* Start SOURCE EXTRACT *

Condoms on the production line at a Karex Bhd. facility in Port Klang, Selangor, Malaysia. Photographer: Samsul Said/Bloomberg
The fallout across industries from the Iran war has now hit condoms.
Karex Bhd., which makes one out of every five condoms worldwide, is preparing to raise its prices by as much as 30% as the continuing conflict destabilizes supply chains and drives up expenses, Chief Executive Officer Goh Miah Kiat said in an interview with Bloomberg News.
The surge in condom costs underscores how the Middle East war, which has already upended energy markets and raised prices for food to fertilizers, is disrupting virtually every aspect of life for consumers.
The Malaysian company churns out about five billion condoms a year for brands such as Durex as well as its own labels, including ONE Condoms and Carex. It owns U.K.-based Pasante Healthcare Ltd., which supplies condoms to the U.K.’s National Health Service, and provides private-label products to retailers including Tesco Plc and Boots.
The condom price hike will take place within the next few months, Goh said. “We have been in the process of adjusting prices with most of our customers, and this is definitely one of the biggest price adjustments we’ve done in a very long time,” he said.

* End SOURCE EXTRACT *

> **WHAT IS REQUIRED**: According to the news extract about condom prices, by how much is Karex Bhd. preparing to raise its prices? These lines were taken from a different source.

* Start RECORDS *

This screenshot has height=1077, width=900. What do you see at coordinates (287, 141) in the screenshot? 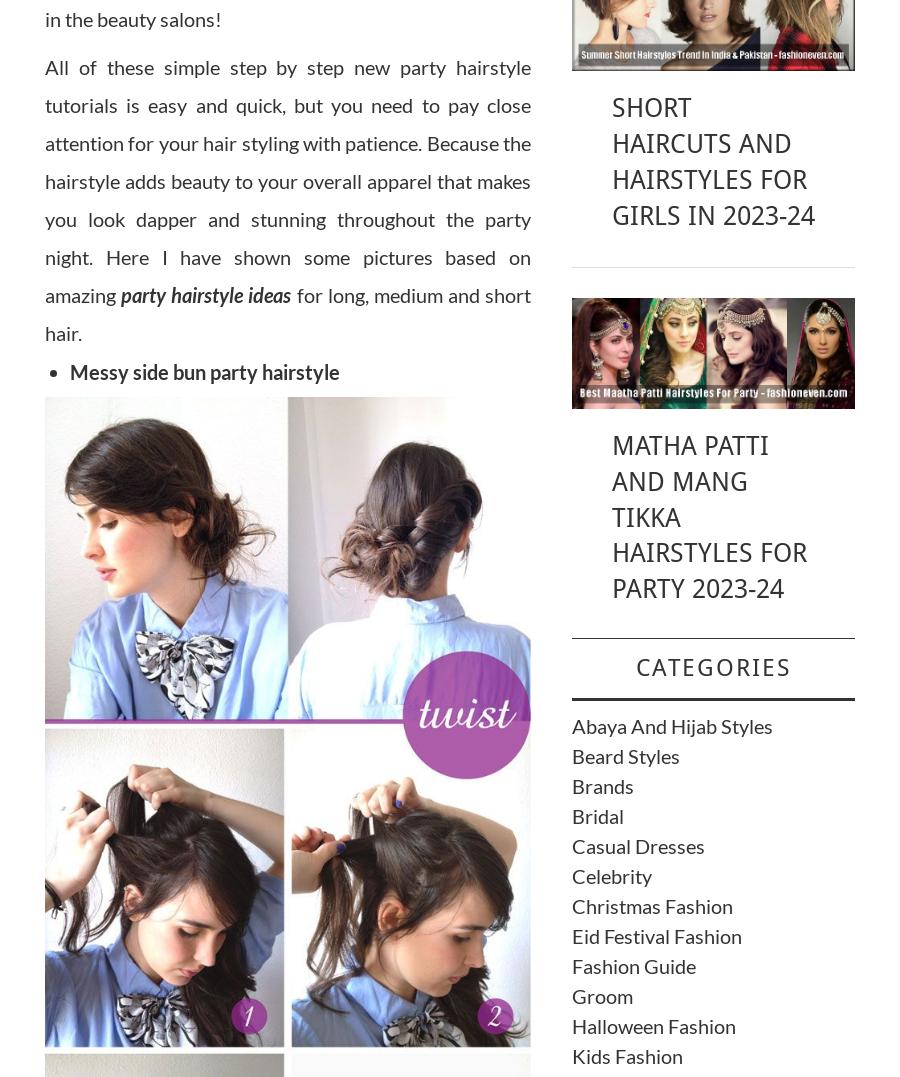
I see `'All of these simple step by step new party hairstyle tutorials is easy and quick, but you need to pay close attention for your hair styling with patience. Because the hairstyle adds beauty to your overall apparel that makes you look'` at bounding box center [287, 141].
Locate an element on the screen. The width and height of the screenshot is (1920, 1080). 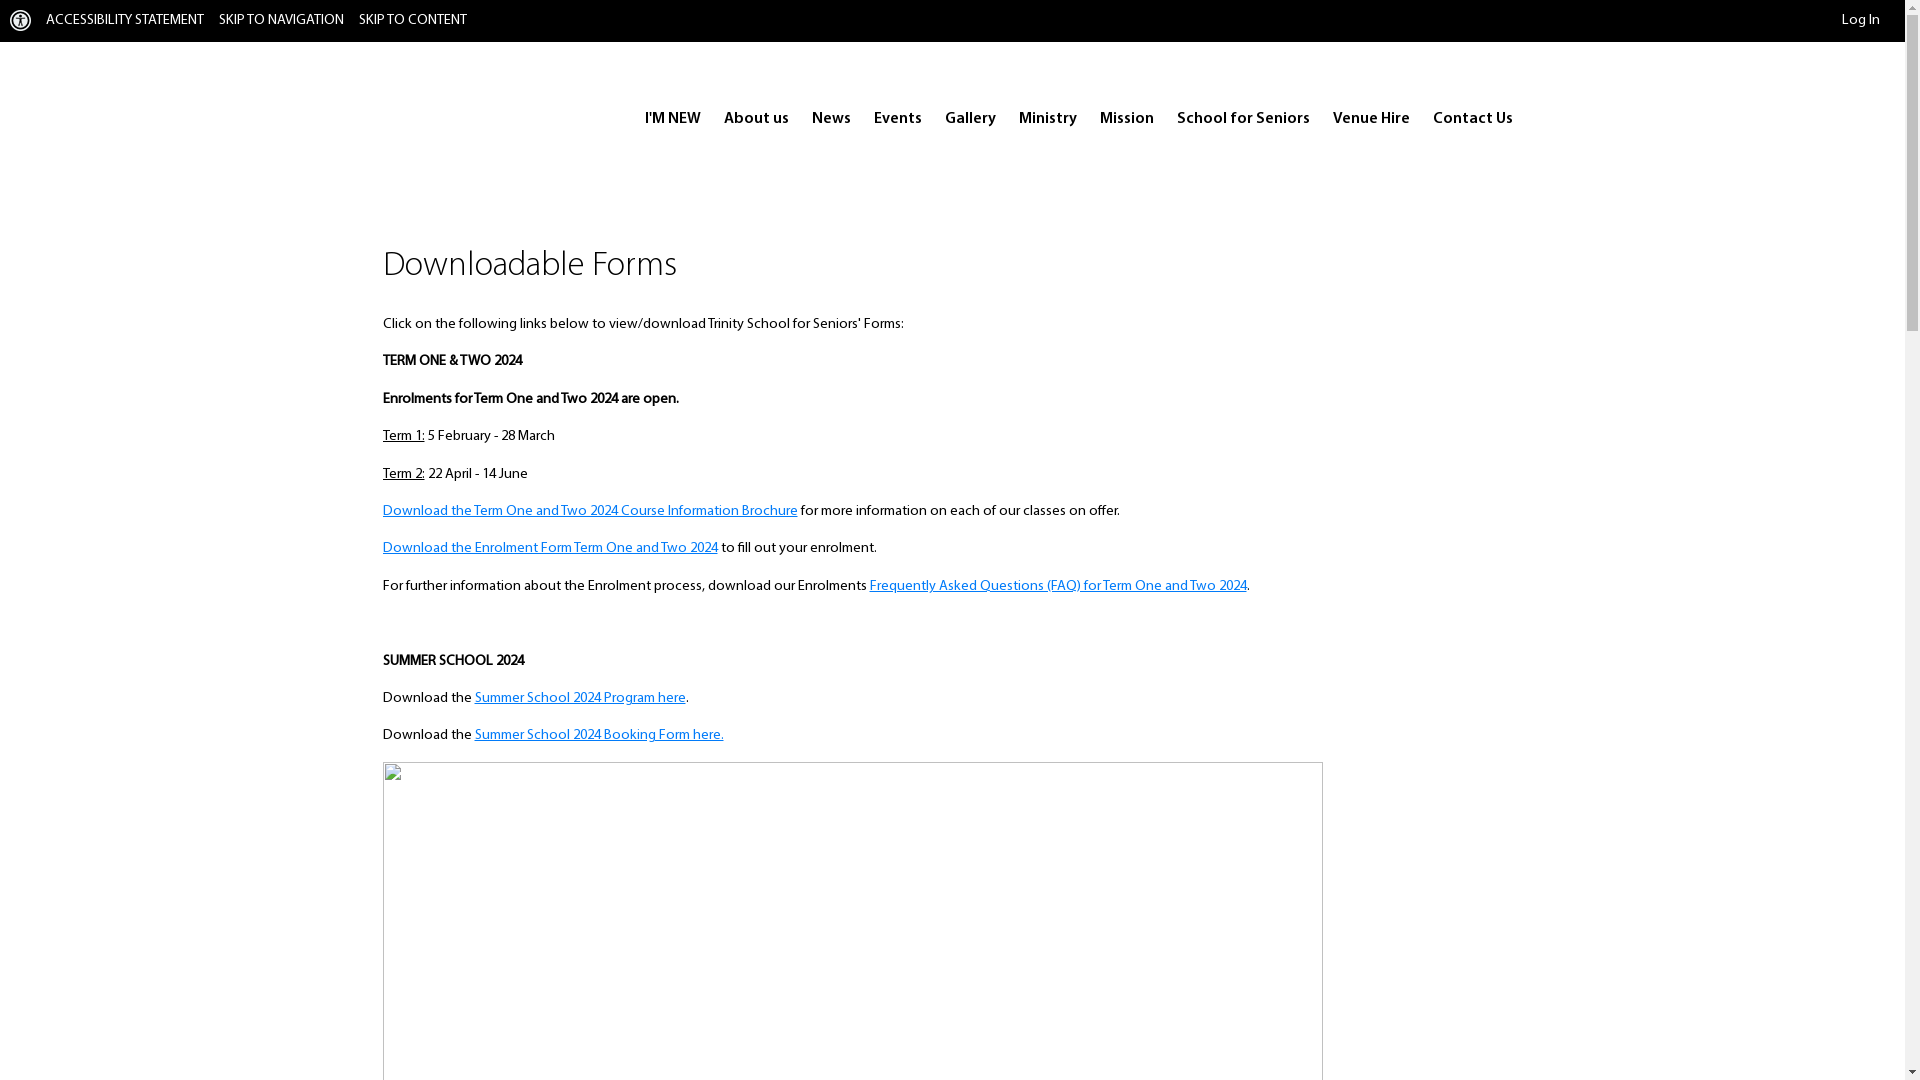
'About us' is located at coordinates (755, 119).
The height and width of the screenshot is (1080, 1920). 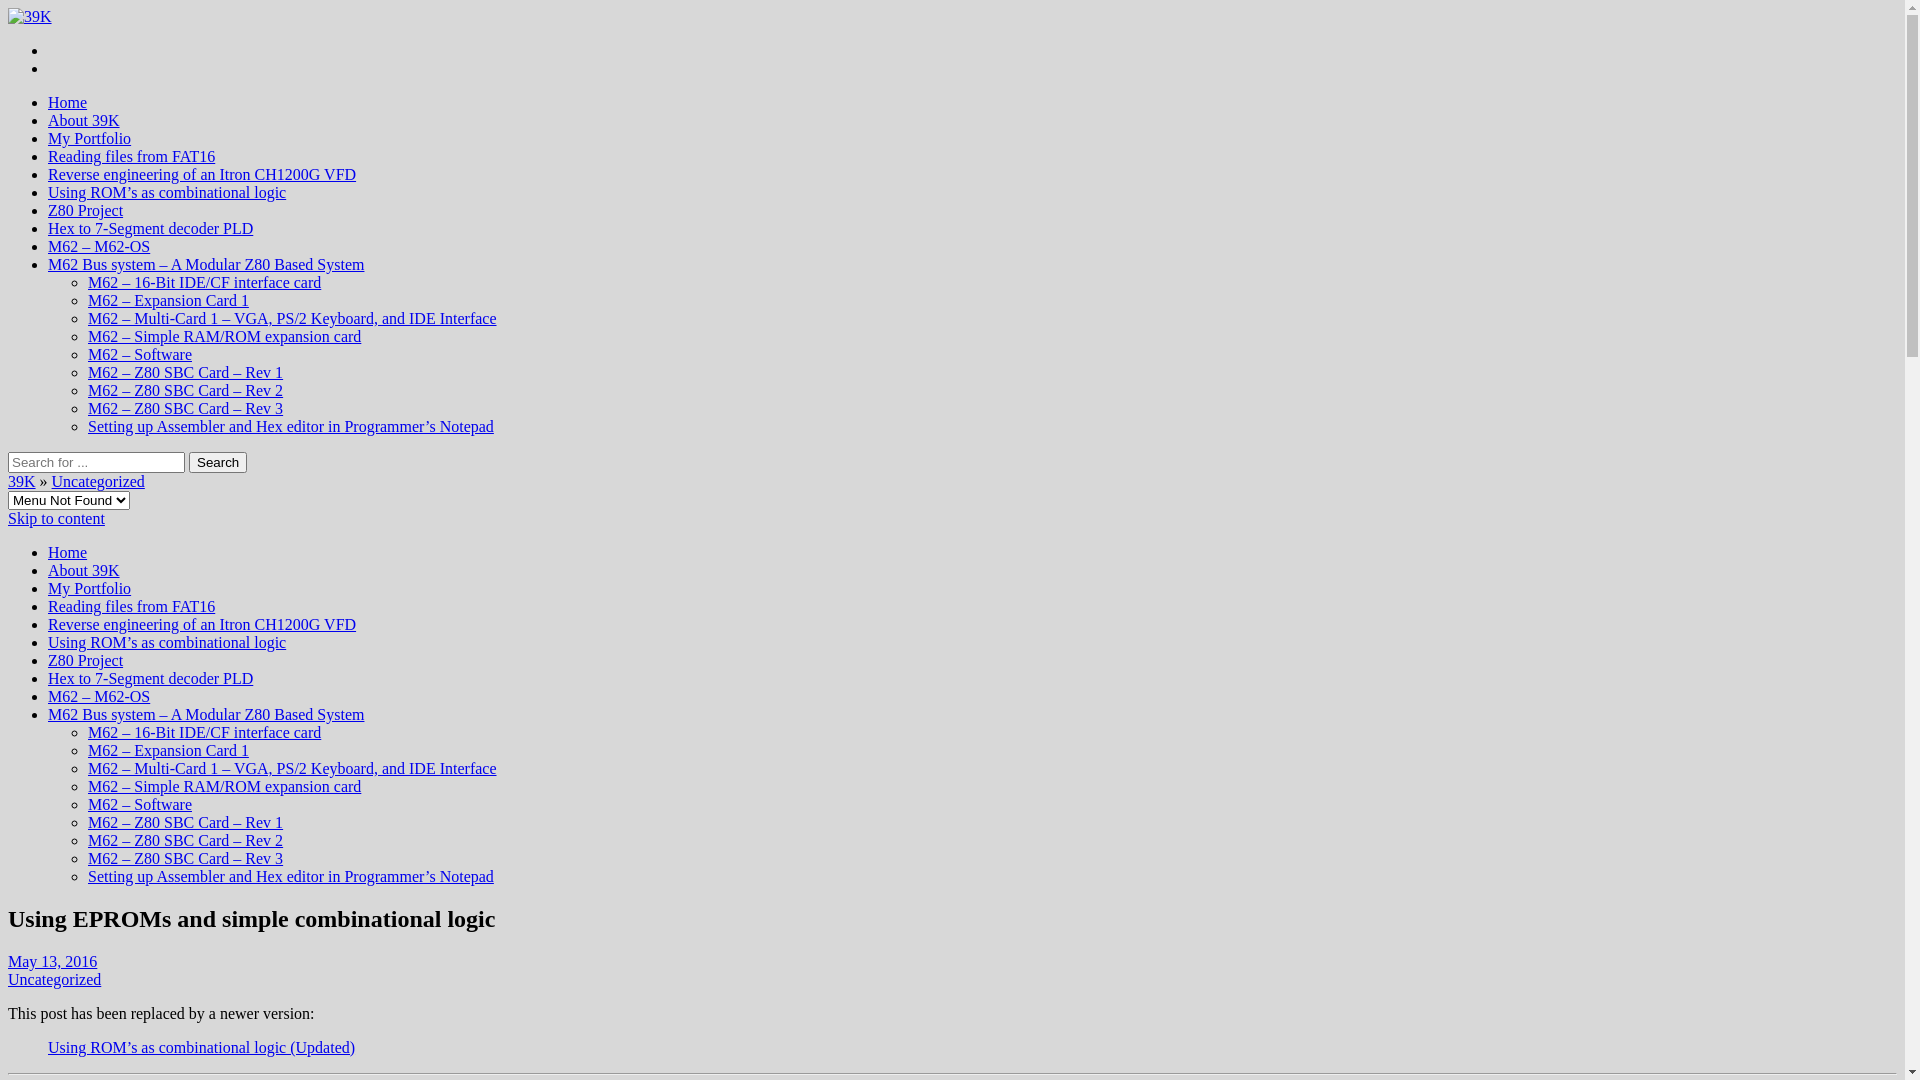 What do you see at coordinates (130, 155) in the screenshot?
I see `'Reading files from FAT16'` at bounding box center [130, 155].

* End RECORDS *

> **CORRECT RESPONSE**: By as much as 30%.